Paper 2016/502

Key Recovery Attack against 2.5-round pi-Cipher

Christina Boura, Avik Chakraborti, Gaëtan Leurent, Goutam Paul, Dhiman Saha, Hadi Soleimany, and Valentin Suder

Abstract

In this paper, we propose a guess and determine attack against some variants of the π-Cipher family of authenticated ciphers. This family of ciphers is a second-round candidate of the CAESAR competition. More precisely, we show a key recovery attack with time complexity little higher than 24^ω, and low data complexity, against variants of the cipher with ω-bit words, when the internal permutation is reduced to 2.5 rounds. In particular, this gives an attack with time complexity 2^72 against the variant π16-Cipher096 (using 16-bit words) reduced to 2.5 rounds, while the authors claim 96 bits of security with 3 rounds in their second-round submission.
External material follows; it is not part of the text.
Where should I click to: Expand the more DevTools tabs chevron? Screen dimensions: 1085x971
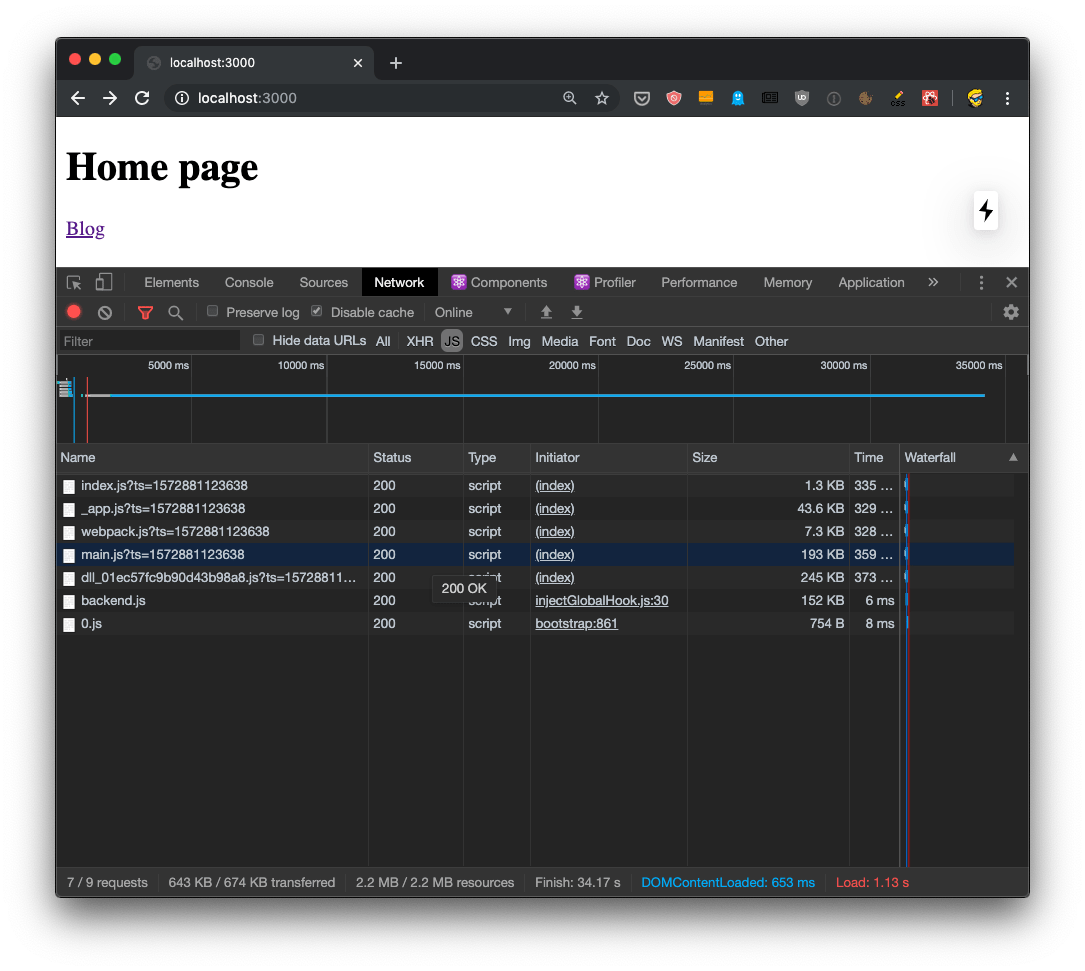(x=933, y=283)
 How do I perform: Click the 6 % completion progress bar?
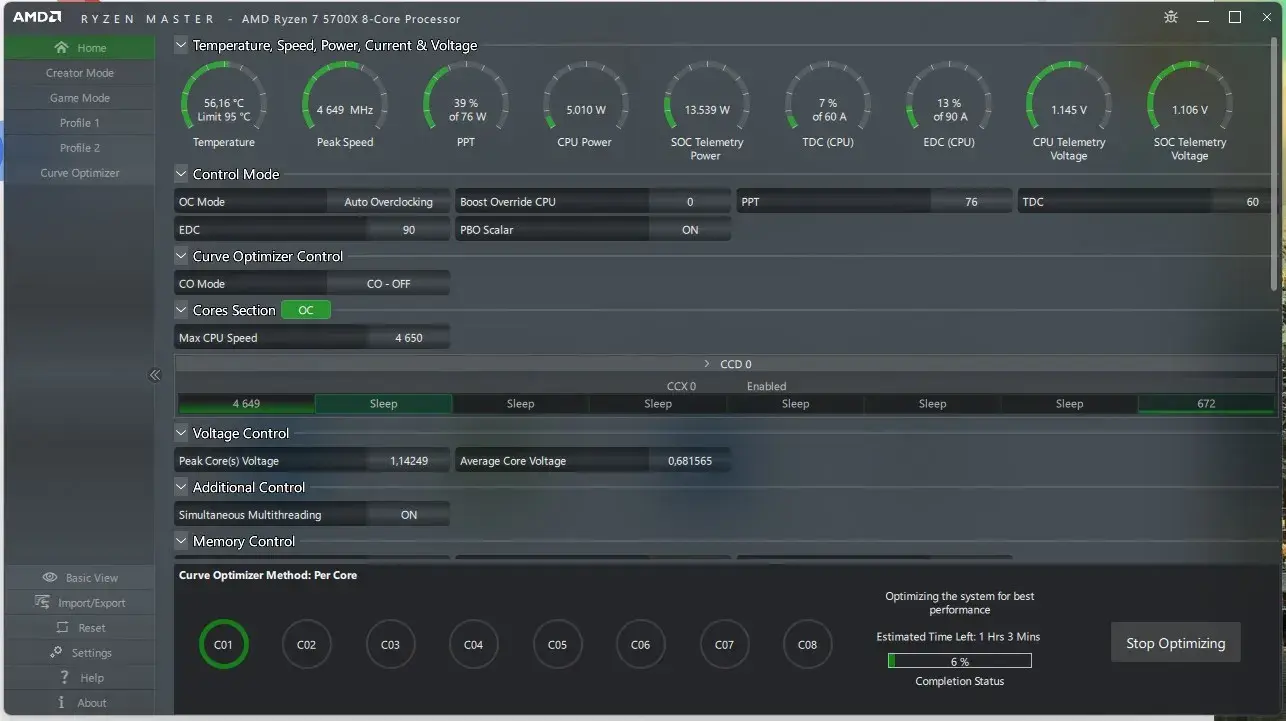tap(959, 661)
Therefore, the security margin for this variant of π-Cipher is very limited. The attack can also be applied to lightweight variants that are not included in the CAESAR proposal, and use only two rounds. The lightweight variants π16-Cipher096 and π16-Cipher128 claim 96 bits and 128 bits of security respectively, but our attack can break the full 2 rounds with complexity 2^72. Finally, the attack can be applied to reduced versions of two more variants of π-Cipher that were proposed in the first-round submission with 4 rounds: π16-Cipher128 (using 16-bit words) and π32-Cipher256 (using 32-bit words). The attack on 2.5 rounds has complexity 2^72 and 2^137 respectively, while the security claim for 4 rounds are 128 bits and 256 bits of security.